I came across this blog post from Rebrandly, titled "Why building a link shortener at scale is harder than it looks." Since Rebrandly sells URL shortening services, you can guess the thesis: you can build one yourself, but it's hard, so don't bother and just pay us instead. That argument naturally invites skepticism, but they do make some good points.

I'm interested for a couple of reasons. Designing a URL shortener is a classic system design problem, so I was glad to see it discussed as a real production system rather than a whiteboard exercise. It also touches on some timely themes: the build-versus-buy decision, the role of vendors, and whether AI is actually changing the nature of software development.

I like the subject matter and I agree with most of the arguments. That said, the piece has problems. Ironically, given the topic, it shows signs of AI writing. More importantly, while I agree with the broad strokes, I kept wanting more detail that would have made the arguments land harder.

I love their observation that link records and click data need different storage. Your links table is small, append-mostly, and read on the hot path; your click stream is high-volume, write-heavy, and queried analytically.

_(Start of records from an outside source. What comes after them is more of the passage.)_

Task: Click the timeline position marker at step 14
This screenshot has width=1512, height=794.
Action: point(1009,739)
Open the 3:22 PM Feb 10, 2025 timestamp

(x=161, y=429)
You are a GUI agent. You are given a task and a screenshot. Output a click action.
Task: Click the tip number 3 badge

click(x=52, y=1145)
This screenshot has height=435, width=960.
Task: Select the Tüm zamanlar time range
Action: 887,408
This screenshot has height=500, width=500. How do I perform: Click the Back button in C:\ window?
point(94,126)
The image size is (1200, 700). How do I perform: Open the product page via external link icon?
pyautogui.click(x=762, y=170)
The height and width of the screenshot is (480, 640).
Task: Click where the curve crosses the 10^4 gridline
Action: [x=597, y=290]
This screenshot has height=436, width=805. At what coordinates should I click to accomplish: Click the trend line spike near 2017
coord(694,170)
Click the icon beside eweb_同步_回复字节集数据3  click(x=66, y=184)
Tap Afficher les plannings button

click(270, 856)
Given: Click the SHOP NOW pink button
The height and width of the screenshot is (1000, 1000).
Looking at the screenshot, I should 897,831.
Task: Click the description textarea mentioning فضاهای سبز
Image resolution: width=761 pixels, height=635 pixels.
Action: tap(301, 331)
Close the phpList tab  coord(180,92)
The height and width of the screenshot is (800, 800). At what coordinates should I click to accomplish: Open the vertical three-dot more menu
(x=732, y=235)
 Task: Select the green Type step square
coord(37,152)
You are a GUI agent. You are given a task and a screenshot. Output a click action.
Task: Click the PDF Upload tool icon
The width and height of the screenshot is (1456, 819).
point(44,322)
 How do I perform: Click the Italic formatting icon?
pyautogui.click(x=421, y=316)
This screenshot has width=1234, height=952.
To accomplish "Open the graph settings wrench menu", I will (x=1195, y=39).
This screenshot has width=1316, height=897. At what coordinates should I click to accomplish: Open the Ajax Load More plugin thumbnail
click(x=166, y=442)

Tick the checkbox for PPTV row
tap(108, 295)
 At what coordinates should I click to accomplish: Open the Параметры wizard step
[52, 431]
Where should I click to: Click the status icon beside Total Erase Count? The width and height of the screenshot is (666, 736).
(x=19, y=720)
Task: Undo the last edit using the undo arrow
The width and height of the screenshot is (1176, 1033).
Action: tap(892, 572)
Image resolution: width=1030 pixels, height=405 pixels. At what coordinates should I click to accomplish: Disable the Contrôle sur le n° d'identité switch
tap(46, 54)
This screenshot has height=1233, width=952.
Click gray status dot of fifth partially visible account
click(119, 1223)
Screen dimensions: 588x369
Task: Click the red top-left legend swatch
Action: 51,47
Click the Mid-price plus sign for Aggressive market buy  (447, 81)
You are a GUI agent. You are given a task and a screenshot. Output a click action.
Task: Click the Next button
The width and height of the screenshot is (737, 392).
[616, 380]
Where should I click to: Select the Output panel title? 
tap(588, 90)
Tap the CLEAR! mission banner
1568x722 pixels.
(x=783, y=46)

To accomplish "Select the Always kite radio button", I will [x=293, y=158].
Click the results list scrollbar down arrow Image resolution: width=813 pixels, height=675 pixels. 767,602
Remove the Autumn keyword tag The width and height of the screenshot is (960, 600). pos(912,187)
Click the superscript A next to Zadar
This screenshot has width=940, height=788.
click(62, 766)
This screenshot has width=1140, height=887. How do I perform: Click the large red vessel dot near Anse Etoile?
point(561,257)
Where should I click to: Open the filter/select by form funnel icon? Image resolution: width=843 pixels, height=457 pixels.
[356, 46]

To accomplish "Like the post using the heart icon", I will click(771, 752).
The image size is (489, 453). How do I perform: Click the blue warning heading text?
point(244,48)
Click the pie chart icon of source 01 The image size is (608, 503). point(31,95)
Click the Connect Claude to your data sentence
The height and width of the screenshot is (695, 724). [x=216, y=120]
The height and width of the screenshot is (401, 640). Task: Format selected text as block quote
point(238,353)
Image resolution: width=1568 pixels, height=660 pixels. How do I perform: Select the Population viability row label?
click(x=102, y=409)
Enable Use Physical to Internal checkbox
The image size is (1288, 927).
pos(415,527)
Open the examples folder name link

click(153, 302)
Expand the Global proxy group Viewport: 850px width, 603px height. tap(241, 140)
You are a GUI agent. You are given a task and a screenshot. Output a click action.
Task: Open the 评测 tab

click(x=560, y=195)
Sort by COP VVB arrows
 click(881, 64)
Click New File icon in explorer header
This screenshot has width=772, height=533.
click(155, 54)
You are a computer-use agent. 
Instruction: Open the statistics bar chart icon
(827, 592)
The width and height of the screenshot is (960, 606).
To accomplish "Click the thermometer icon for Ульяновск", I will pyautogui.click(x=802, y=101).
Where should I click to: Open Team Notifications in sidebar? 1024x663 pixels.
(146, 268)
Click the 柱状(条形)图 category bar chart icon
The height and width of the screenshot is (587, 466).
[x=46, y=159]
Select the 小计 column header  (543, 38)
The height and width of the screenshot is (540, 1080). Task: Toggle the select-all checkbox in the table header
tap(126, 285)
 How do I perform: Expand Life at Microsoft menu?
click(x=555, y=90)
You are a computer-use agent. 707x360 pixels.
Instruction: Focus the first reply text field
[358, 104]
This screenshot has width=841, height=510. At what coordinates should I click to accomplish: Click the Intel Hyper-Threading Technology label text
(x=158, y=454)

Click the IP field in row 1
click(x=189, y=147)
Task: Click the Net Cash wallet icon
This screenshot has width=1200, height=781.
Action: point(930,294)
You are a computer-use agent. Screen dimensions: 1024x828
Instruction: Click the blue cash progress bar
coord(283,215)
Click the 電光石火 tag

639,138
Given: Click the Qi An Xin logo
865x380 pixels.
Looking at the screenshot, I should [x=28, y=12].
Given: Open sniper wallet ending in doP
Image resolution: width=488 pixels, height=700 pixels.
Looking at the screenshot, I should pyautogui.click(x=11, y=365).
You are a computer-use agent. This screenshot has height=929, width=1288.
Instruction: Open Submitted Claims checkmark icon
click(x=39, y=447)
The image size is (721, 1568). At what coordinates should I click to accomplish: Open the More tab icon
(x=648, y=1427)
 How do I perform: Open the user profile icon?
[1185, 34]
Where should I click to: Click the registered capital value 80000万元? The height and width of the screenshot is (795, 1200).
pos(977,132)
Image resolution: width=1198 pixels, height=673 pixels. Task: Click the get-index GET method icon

Stuffing both into one Postgres instance and hoping for the best is a real mistake teams make, and decoupling them early is good advice. This is the kind of engineering insight that makes company engineering blogs worth reading, and I wanted more of it.

Instead, I'm left wanting a deeper discussion of what it actually takes to run a URL shortener at scale and in production. Were there particular pain points? What features and user interactions does Rebrandly support that a typical coding-exercise implementation doesn't? What did their journey to get here look like? I want to understand how a production URL shortener differs from a system design exercise.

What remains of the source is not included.